[Entries drawn from a collection]
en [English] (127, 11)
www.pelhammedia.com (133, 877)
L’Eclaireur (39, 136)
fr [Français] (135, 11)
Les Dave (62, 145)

Exercise details: Can you present every line of the data above as a numbered list, leaving out any blank lines?

Complete response:
1. en [English] (127, 11)
2. www.pelhammedia.com (133, 877)
3. L’Eclaireur (39, 136)
4. fr [Français] (135, 11)
5. Les Dave (62, 145)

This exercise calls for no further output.